I have separate partitions for EFI, /, swap, and /home. Am I doing it wrong? Here’s how my partition table looks like:

  • FAT32: EFI
  • BTRFS: /
  • Swap: Swap
  • Ext4: /home

I set it up this way so that if I need to reinstall Linux, I can just overwrite / while preserving /home and just keep working after a new install with very few hiccups. Someone told me there’s no reason to use multiple partitions, but several times I have needed to reinstall the OS (Linux Mint) while preserving /home so this advice makes zero sense for me. But maybe it was just explained to me wrong and I really am doing it in an outdated way. I’d like to read what you say about this though.

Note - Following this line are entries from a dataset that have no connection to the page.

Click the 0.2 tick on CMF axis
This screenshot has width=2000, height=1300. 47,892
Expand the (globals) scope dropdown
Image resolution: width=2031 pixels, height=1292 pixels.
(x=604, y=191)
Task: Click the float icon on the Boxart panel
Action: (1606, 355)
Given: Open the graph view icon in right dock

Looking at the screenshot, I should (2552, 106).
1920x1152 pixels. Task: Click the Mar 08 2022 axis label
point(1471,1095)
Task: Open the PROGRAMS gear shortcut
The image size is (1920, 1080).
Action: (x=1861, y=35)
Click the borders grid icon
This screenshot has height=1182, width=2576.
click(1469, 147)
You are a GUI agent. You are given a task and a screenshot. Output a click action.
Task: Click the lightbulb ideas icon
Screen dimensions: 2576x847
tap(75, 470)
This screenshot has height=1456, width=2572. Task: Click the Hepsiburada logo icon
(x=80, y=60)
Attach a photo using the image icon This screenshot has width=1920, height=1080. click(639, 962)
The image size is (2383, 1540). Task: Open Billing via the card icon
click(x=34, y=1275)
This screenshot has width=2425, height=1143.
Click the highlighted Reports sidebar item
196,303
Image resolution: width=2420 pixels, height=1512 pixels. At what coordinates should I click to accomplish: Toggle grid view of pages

  • chunkyhairball@lemmy.ml
    link
    fedilink
    arrow-up
    8
    ·
    1 year ago

    You’re using it well. Nothing wrong at all.

    This. Too many partitions for a home system can get pretty stupid pretty quick. But OP has just the right amount of separation between system and data. I’ve known people that were uncomfortable without breaking /var (or /var/log) off into its own partition, but that’s really overkill for a stable, personal system, IMO.

    computer isn’t a dino that can’t handle it.

    I feel personally called out by this statement!

    Seriously, the big one for me, is that I like having drive encryption. It protects my computer and data should it fall into the hands of, say, burglers. I also like turning it up to the elevens simply because I’m a bit TOO paranoid. You really need more than 1GB of ram to do argon2id key derivation, which is what fde is all moving to for unlocking purposes, and BIOS just can’t do that. My main workstation is using a powerful, but older mobo with gigabyte’s old, horrid faux EFI support.

    Another good one for the security-conscientious person is Secure Boot, meaning that you control what kernels and bootloading code is allowed to boot on your computer, preventing Evil Maid-type attacks: https://wiki.ubuntu.com/UEFI/SecureBoot

    That’s pretty far fetched, but maybe not too out of the question if you, say, work for a bank or accountant.

    Of course none of that matters if you don’t practice good operational security.